Cape Town – A report by Bloomberg has revealed that 25 of the leading S&P 500 chief executives took home about $1.65bn (R21.5bn) in 2016, with Apple CEO Tim Cook leading the pack with $145m (R1.9bn).
“Don’t be fooled by Tim Cook’s 2016 reported pay of $8.75m, which ranked the Apple chief executive officer in the bottom third of all CEOs in the S&P 500,” Bloomberg reported on Friday. “Cook actually took home $145m, almost all of it from awards granted back in 2011.”
“Cook’s 2016 take-home pay came primarily from the vesting of 1.26 million shares, valued at $136m, which were awarded after he became Apple’s CEO in 2011.”
These figures leave South Africa’s executive pay in the dust. A report by Deloitte this week revealed that South Africa’s JSE Top 100 execs took home on average R69 000 a day.
Using the same calculations, Bloomberg’s figures would mean that Cook effectively took home about R7.3m ($557 175) every day last year.
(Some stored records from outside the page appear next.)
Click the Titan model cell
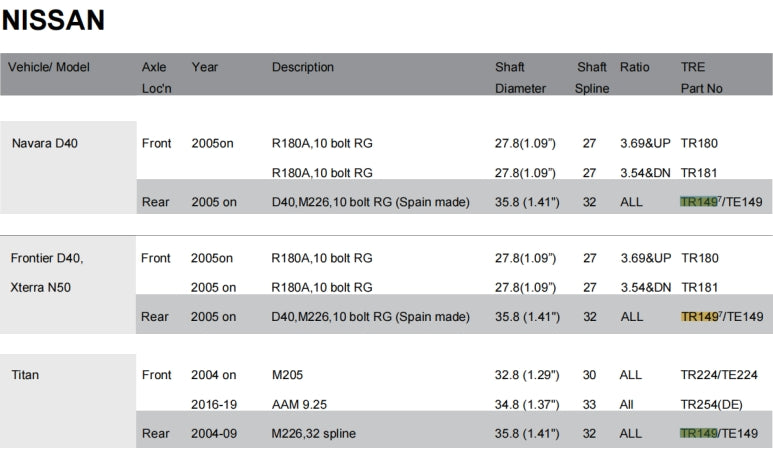This screenshot has width=773, height=450. click(26, 375)
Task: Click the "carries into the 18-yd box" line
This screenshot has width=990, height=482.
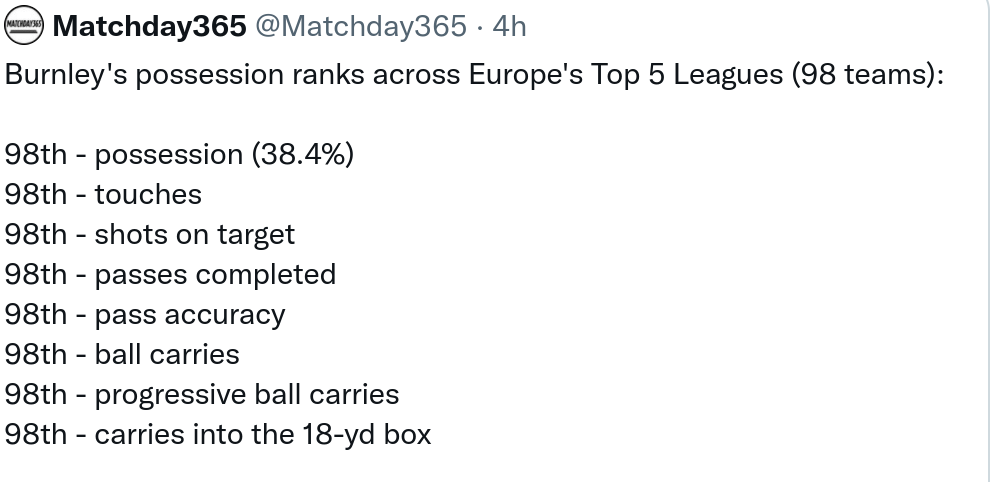Action: (x=263, y=435)
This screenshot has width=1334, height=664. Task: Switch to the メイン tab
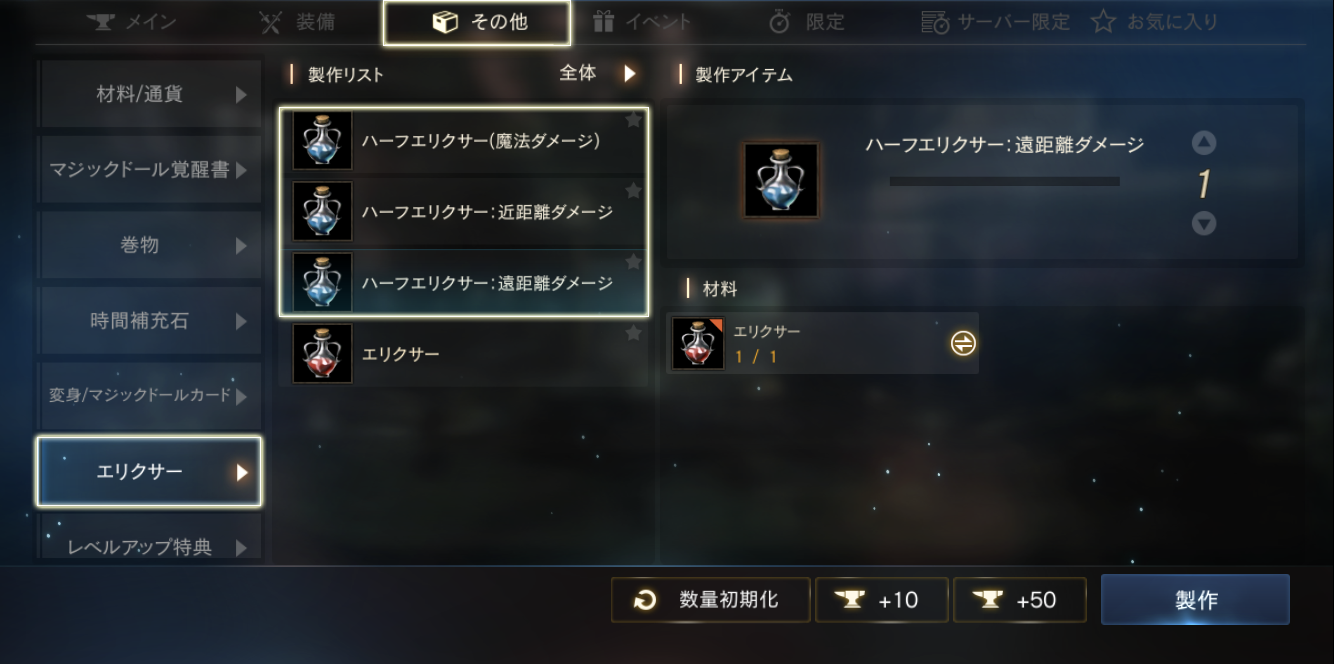[132, 22]
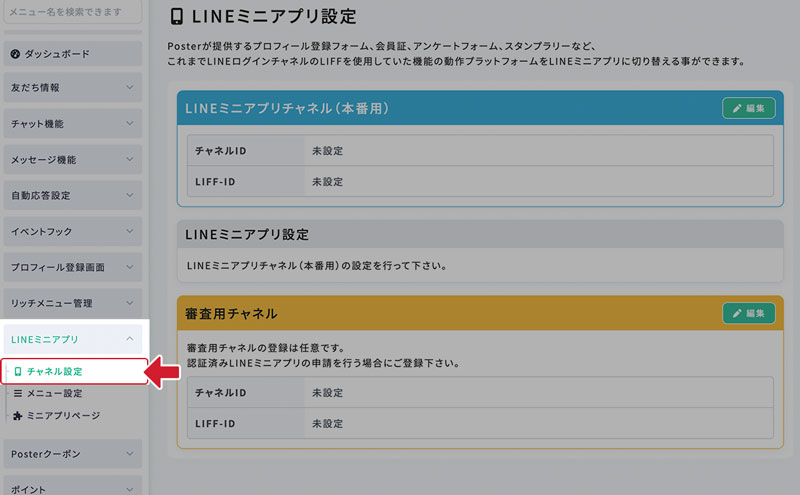The height and width of the screenshot is (495, 800).
Task: Click the list icon beside メニュー設定
Action: pyautogui.click(x=18, y=393)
Further, the average executive listed by the Bloomberg report would have effectively taken home over R3.3m (over $253 000) every day in 2016.
Critics lambasted Shoprite after its former CEO Whitey Basson got R49.7m in basic pay and a special performance bonus of R50m in the financial year ending in June 2016.
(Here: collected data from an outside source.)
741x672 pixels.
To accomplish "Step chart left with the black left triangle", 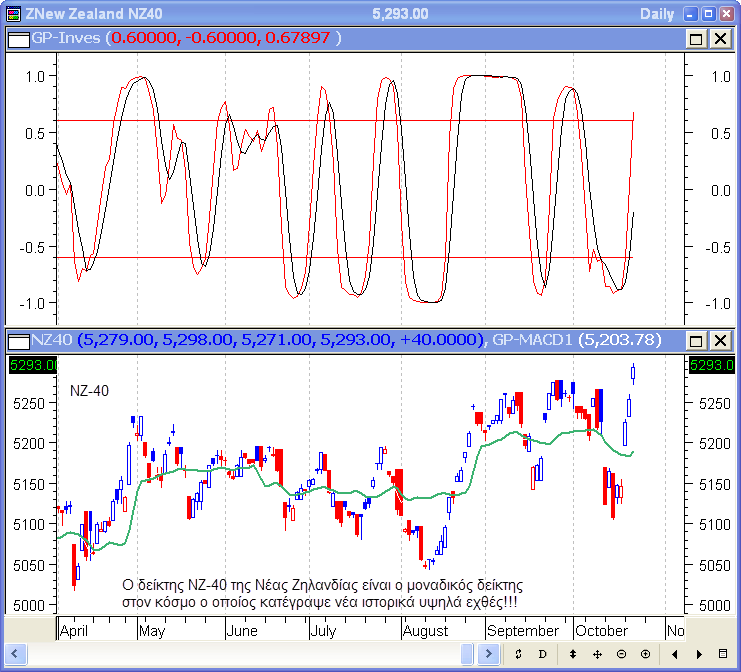I will pyautogui.click(x=675, y=654).
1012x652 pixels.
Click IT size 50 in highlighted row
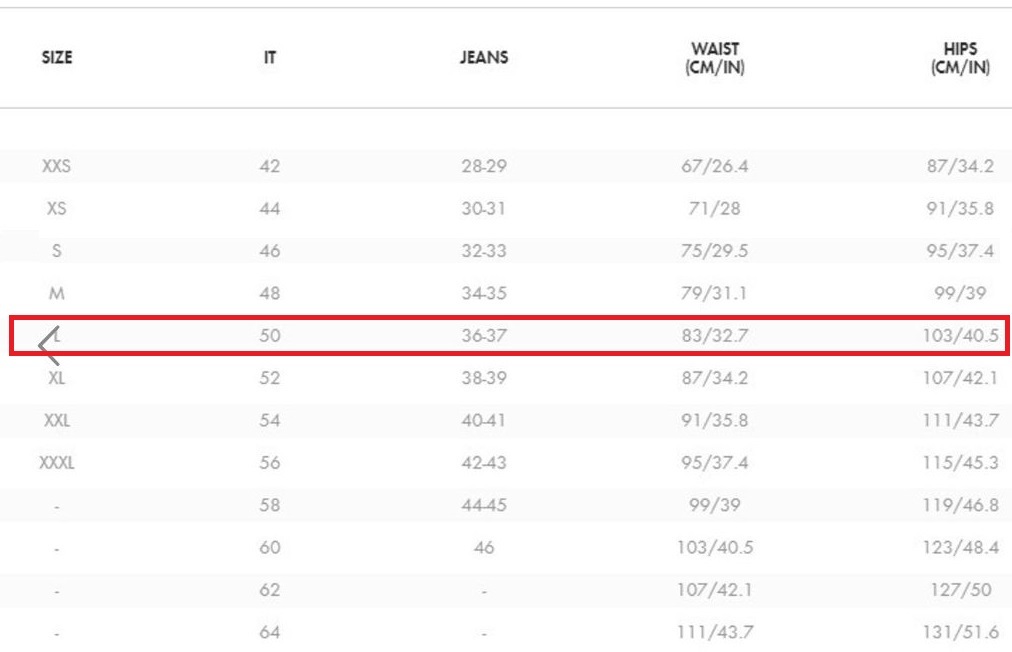(x=270, y=336)
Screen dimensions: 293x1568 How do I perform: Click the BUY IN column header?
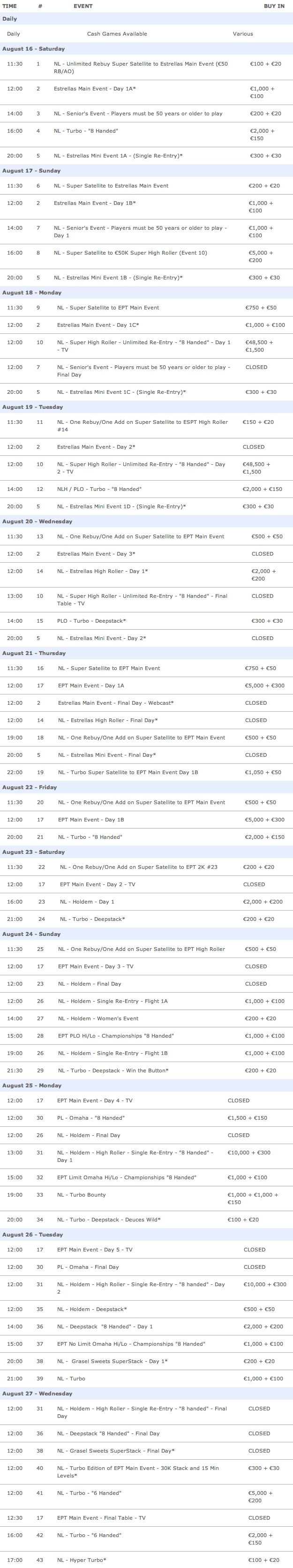pyautogui.click(x=273, y=6)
Executive pay continues to attract intense media scrutiny both locally and abroad, with headlines on executive pay appearing on a frequent basis, Deloitte’s Leslie Yuill wrote in her South African report.
“Much of the focus this year has been on the growing inequality between those at the top of the organisation and the general workforce.
“The disparity in levels of top executive pay in relation to those of the lower paid workers is a societal concern worldwide,” Yuill said.
Bloomberg said Netflix CEO Reed Hastings, who reaped $106m (R1.4bn) in 2016, also crossed the $100m (R1.3bn) threshold for take-home pay, commonly referred to as realised pay.
Bloomberg explained that take-home pay is the sum of the values of stock vested and options exercised during the fiscal year, along with cash from salaries, bonuses and perks.
“CEOs don’t necessarily take ownership of those awards in the year they’re given,” it said. “A better measure of earnings is the value of options that the CEOs exercised and the shares that vested during the year. Those figures can vary significantly from companies’ original estimates as stock prices change.”